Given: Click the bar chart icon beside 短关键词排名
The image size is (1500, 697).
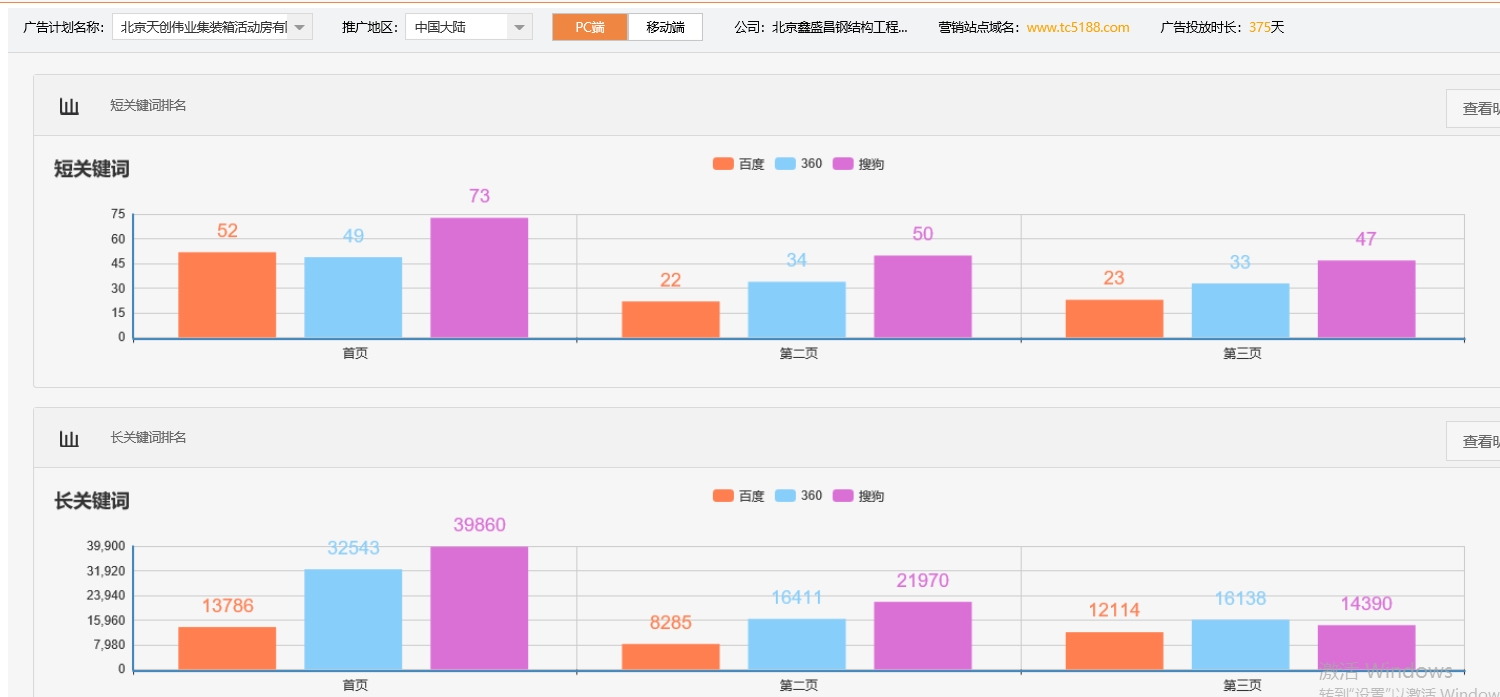Looking at the screenshot, I should [x=69, y=106].
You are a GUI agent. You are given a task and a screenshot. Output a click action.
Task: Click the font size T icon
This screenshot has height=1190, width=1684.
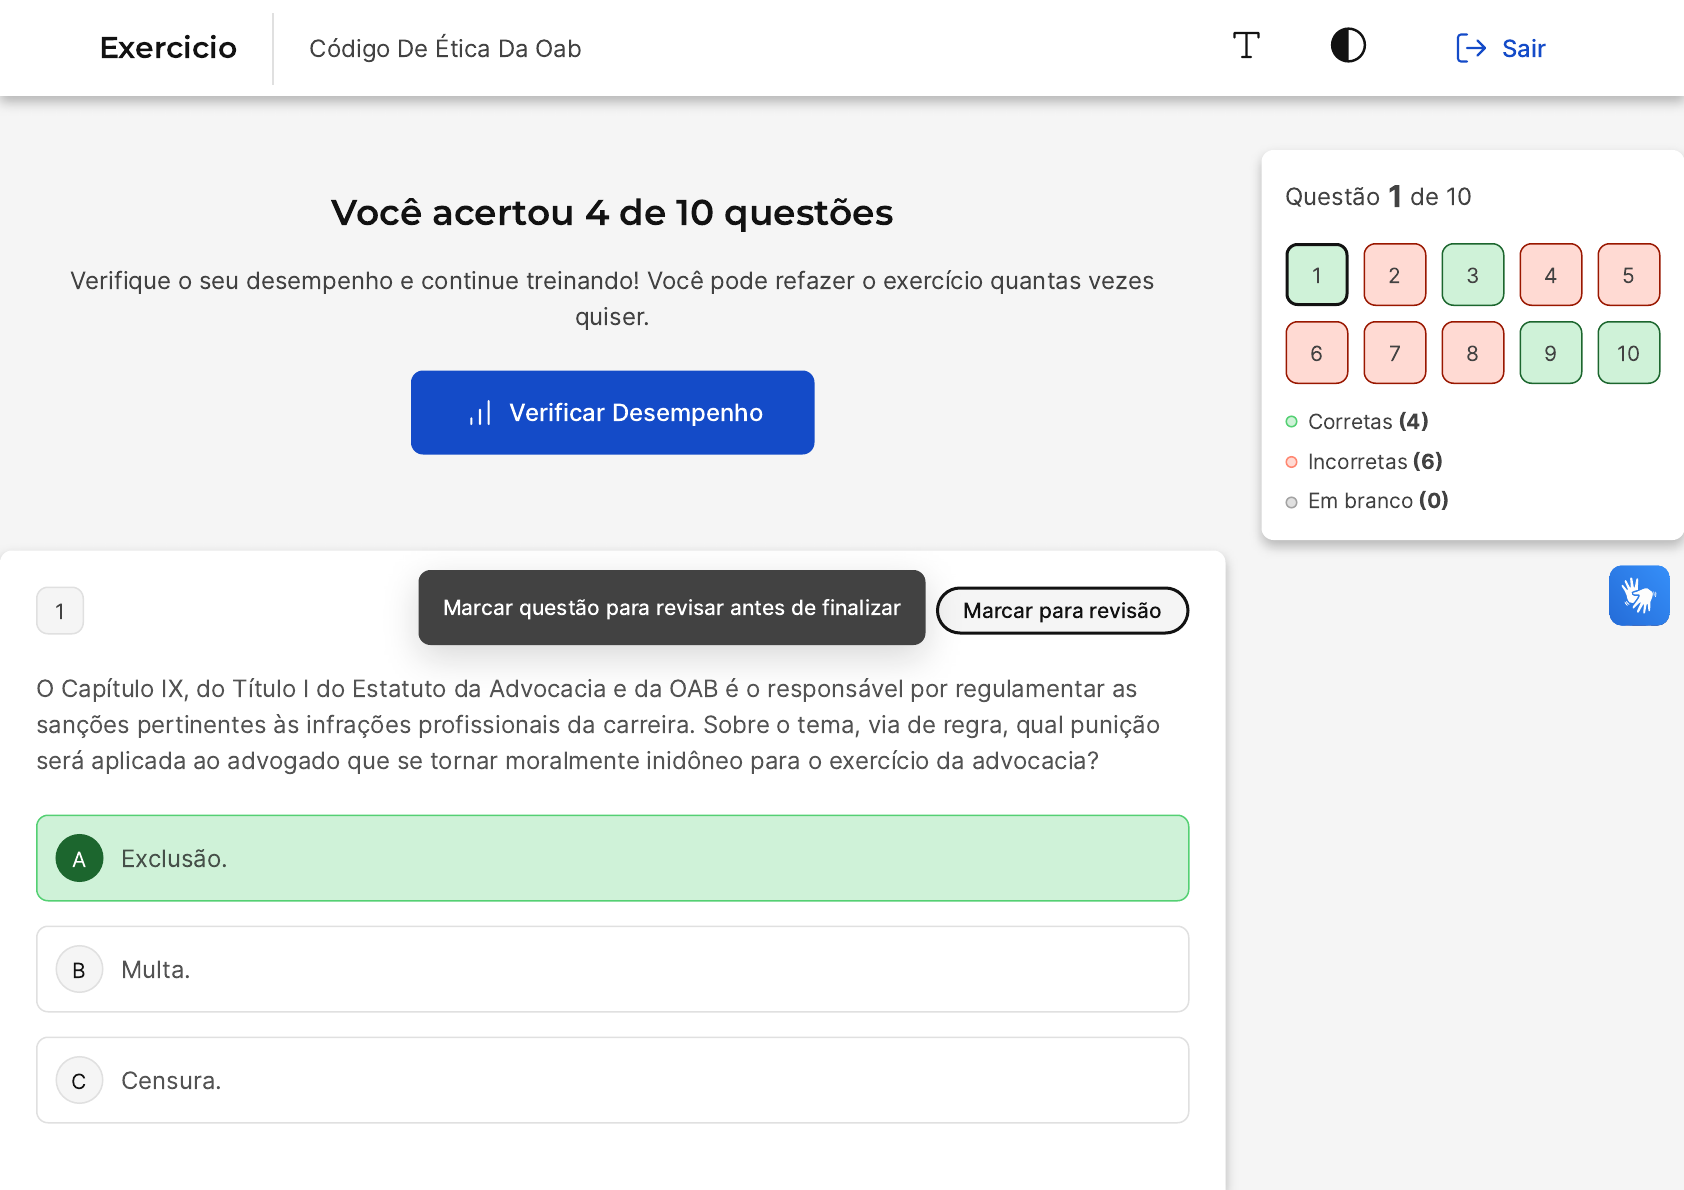pyautogui.click(x=1245, y=46)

# EXERCISE INSTRUCTIONS
Without changing a word, transcribe all of the data and omit its images.

# EXERCISE RESPONSE
Given: Click the bar chart icon beside 短关键词排名
The image size is (1500, 697).
Looking at the screenshot, I should [x=69, y=106].
You are a GUI agent. You are given a task and a screenshot. Output a click action.
Task: Click the font size T icon
This screenshot has height=1190, width=1684.
pyautogui.click(x=1245, y=46)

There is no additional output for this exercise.